▸ Exercise: Rewrite the data from the line containing "Tap the Enjoy the Spooky Szn line" up to and including the line containing "Looking at the screenshot, I should click(24, 348).", with "checkbox" replaced by "switch" and nothing else changed.

▸ Input data:
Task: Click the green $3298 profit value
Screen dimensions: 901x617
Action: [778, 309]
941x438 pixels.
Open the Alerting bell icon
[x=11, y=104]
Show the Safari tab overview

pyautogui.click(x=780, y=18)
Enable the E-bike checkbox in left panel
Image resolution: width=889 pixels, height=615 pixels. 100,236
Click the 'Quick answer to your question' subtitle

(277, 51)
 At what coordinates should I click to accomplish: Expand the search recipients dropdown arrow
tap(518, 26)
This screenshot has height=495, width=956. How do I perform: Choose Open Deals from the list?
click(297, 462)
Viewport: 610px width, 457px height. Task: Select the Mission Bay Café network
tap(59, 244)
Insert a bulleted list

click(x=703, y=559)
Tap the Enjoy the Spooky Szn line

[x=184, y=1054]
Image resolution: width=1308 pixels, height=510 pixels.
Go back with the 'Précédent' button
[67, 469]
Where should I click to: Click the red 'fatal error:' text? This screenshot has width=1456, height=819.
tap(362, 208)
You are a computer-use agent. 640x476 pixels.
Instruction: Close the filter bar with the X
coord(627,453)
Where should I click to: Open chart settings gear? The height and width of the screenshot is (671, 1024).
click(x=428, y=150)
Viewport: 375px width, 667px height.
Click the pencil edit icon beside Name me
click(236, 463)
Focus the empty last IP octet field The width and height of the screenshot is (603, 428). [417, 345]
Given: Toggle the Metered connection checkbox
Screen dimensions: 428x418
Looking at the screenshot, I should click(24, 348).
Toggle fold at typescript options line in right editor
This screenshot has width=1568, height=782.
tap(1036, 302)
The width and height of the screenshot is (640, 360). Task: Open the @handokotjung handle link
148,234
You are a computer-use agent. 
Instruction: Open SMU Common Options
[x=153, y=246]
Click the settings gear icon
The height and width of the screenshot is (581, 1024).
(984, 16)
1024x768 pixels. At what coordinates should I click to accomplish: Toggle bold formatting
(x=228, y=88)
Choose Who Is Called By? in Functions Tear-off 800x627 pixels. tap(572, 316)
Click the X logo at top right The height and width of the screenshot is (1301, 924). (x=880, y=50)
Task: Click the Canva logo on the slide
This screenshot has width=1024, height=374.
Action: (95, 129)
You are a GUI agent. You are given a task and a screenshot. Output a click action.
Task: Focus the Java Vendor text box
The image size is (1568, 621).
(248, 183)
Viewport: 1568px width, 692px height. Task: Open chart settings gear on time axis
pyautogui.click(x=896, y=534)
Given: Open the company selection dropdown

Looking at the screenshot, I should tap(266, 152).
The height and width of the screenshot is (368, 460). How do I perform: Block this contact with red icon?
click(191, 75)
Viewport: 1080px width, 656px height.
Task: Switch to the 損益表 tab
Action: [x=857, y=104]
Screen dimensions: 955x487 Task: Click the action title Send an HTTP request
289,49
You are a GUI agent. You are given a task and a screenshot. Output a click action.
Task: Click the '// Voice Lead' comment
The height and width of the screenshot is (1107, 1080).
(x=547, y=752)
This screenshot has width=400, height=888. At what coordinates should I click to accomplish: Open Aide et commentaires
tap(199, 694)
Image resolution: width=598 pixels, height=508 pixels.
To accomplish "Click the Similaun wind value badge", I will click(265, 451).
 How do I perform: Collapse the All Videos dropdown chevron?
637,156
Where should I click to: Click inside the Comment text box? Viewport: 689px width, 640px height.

▸ Exercise answer:
Tap the Enjoy the Spooky Szn line

[x=184, y=1054]
Image resolution: width=1308 pixels, height=510 pixels.
Go back with the 'Précédent' button
[67, 469]
Where should I click to: Click the red 'fatal error:' text? This screenshot has width=1456, height=819.
tap(362, 208)
You are a computer-use agent. 640x476 pixels.
Instruction: Close the filter bar with the X
coord(627,453)
Where should I click to: Open chart settings gear? The height and width of the screenshot is (671, 1024).
click(x=428, y=150)
Viewport: 375px width, 667px height.
Click the pencil edit icon beside Name me
click(236, 463)
Focus the empty last IP octet field The width and height of the screenshot is (603, 428). [417, 345]
Given: Toggle the Metered connection switch
Screen dimensions: 428x418
Looking at the screenshot, I should click(24, 348).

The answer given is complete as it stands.